PROBLEM DESCRIPTION >>
Find every line in the data below that contains the word "width" and copy each of those lines.

TASK DATA >>
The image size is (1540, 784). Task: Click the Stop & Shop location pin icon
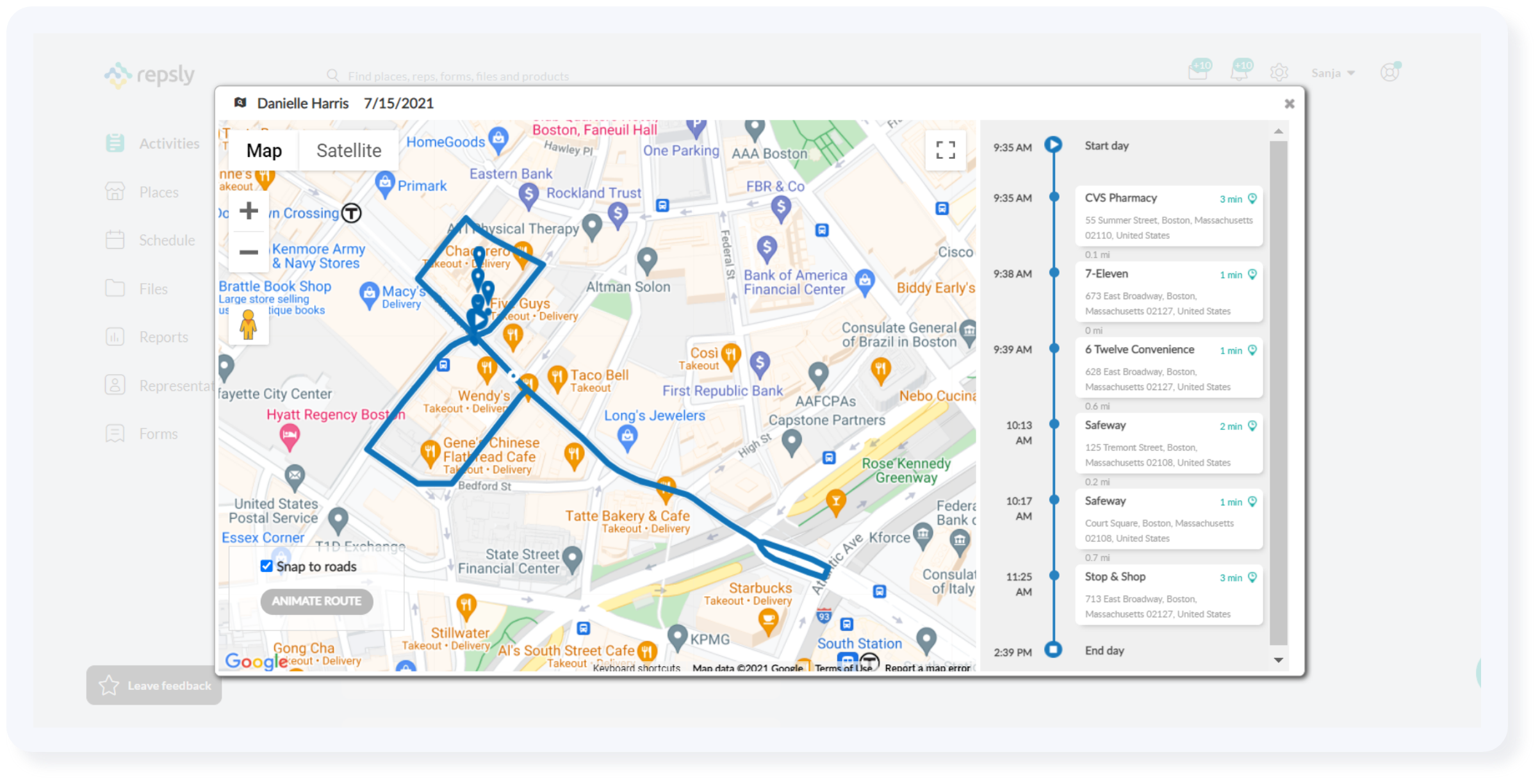click(1252, 577)
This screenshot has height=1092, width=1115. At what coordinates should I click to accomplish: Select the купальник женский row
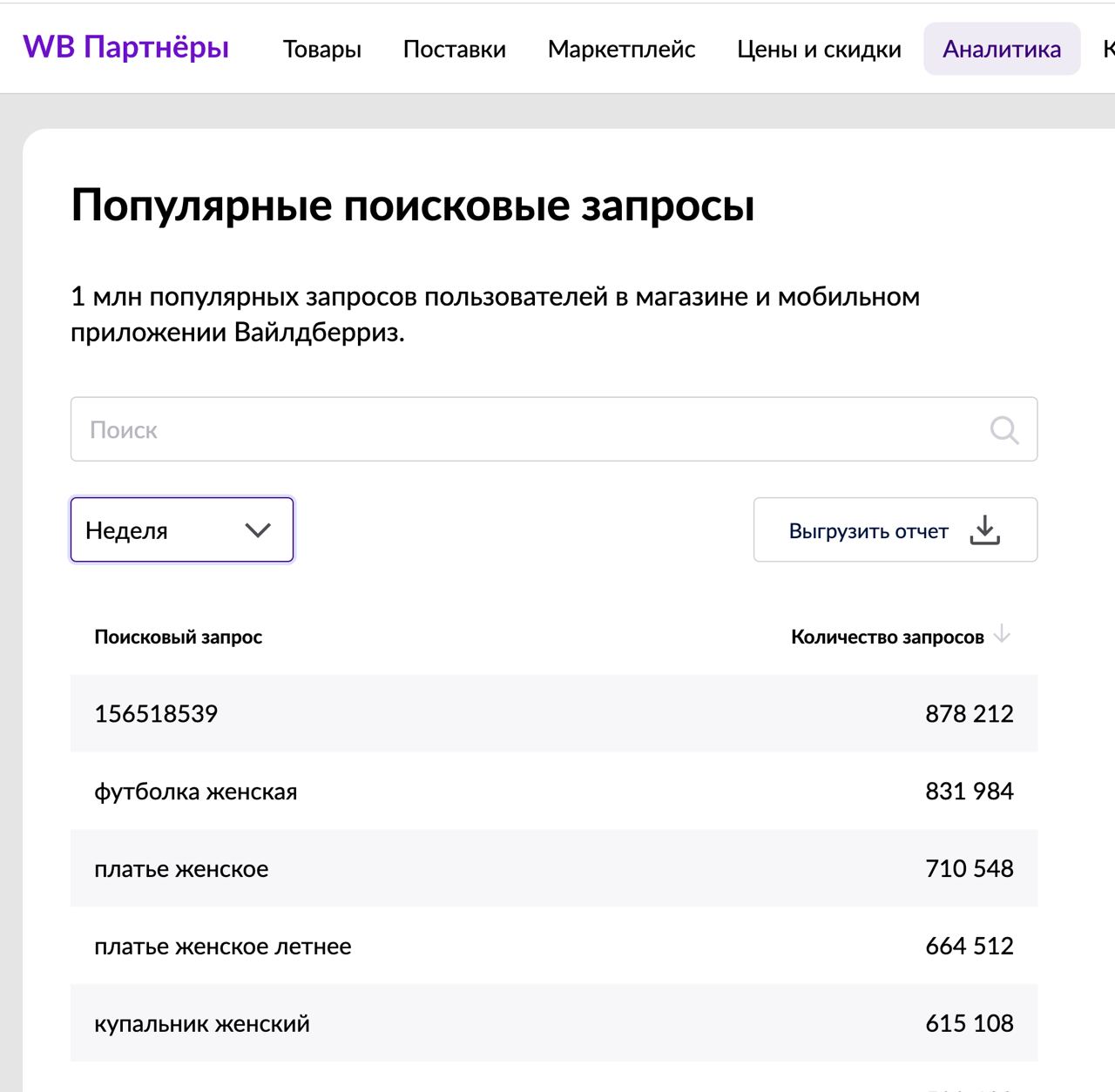[554, 1023]
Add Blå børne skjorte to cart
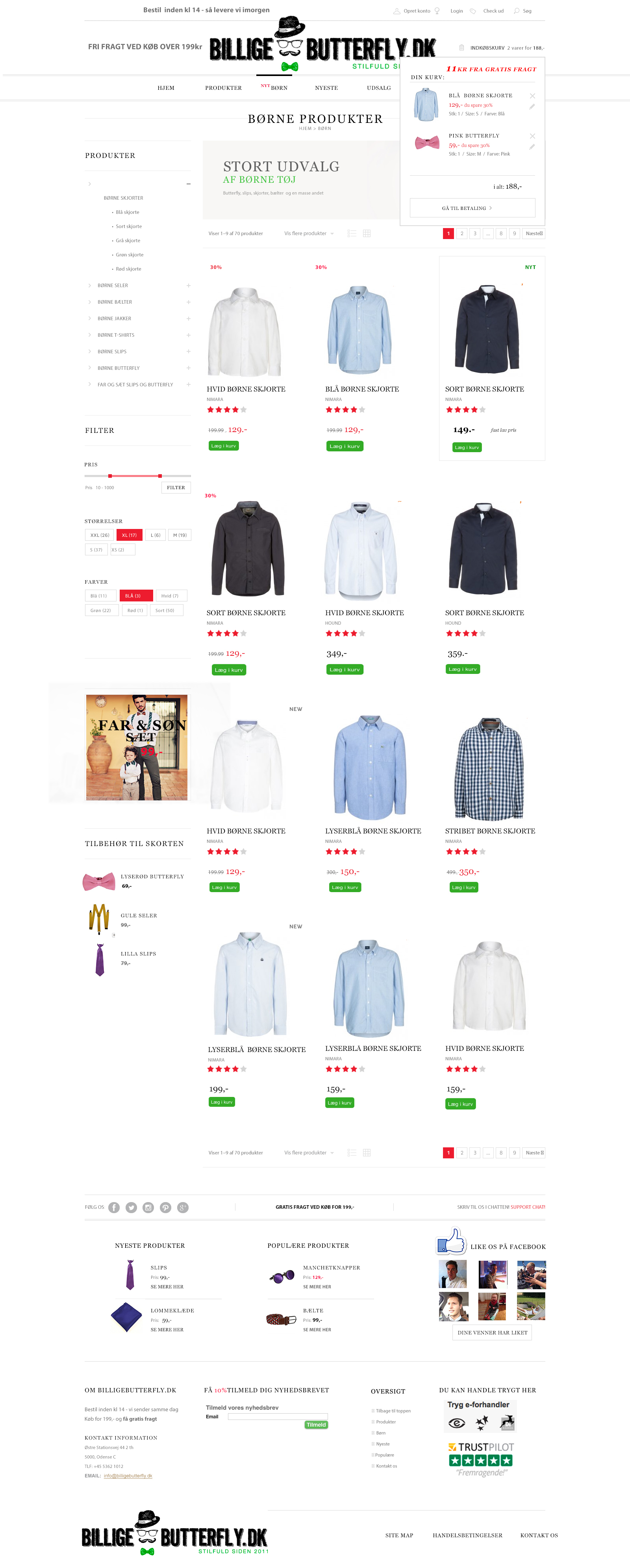Screen dimensions: 630x1568 coord(345,446)
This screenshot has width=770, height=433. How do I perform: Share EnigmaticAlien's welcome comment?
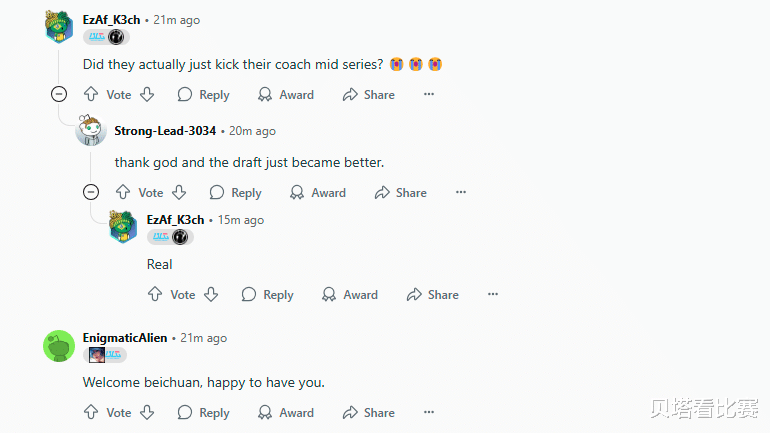click(x=368, y=412)
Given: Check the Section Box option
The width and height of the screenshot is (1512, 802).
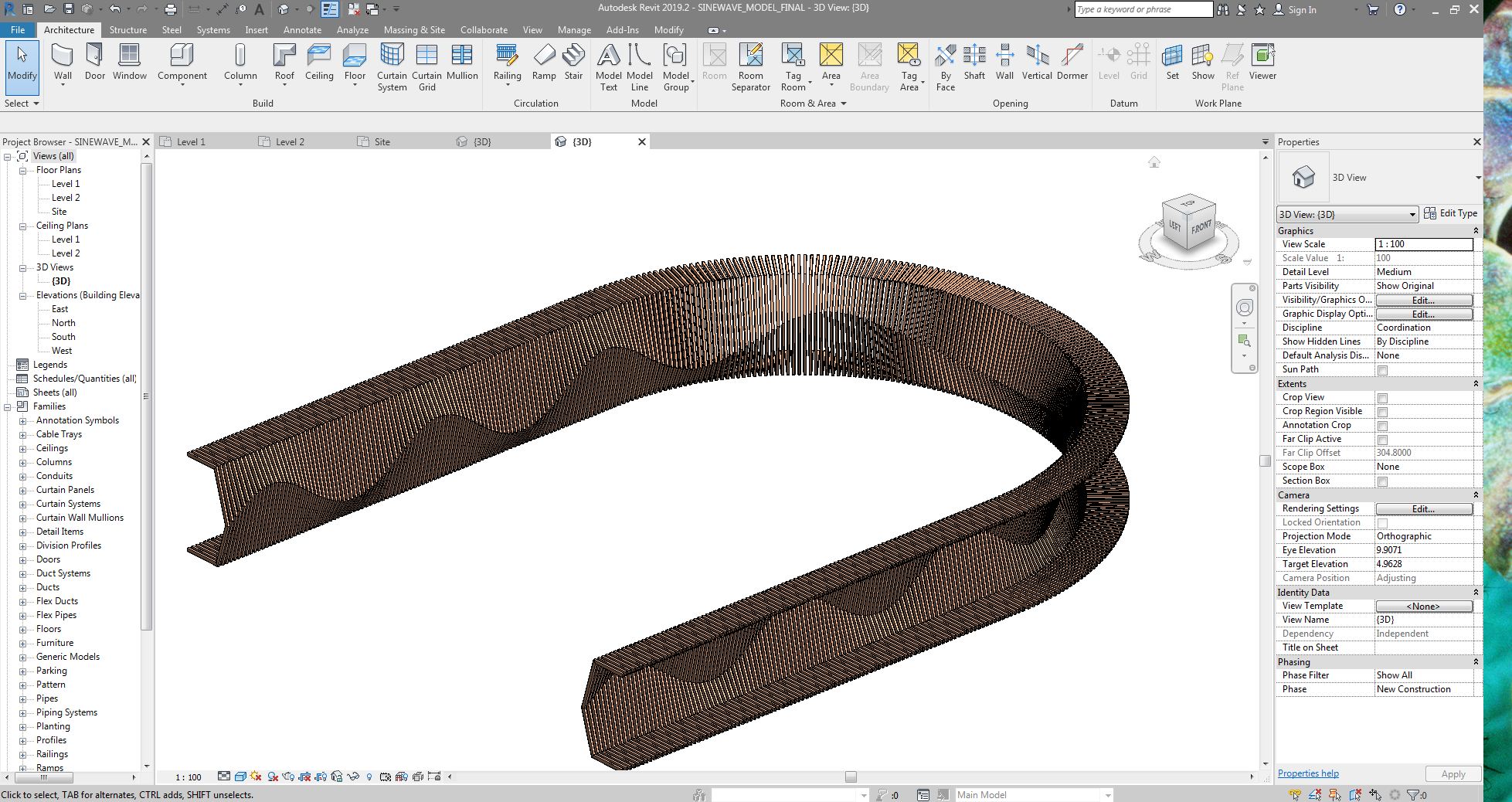Looking at the screenshot, I should [x=1382, y=481].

RESULT OF THE TASK >>
This screenshot has height=1092, width=1115. At what coordinates should I click to accomplish: Select the купальник женский row
This screenshot has width=770, height=433. How do I perform: Share EnigmaticAlien's welcome comment?
The width and height of the screenshot is (1512, 802).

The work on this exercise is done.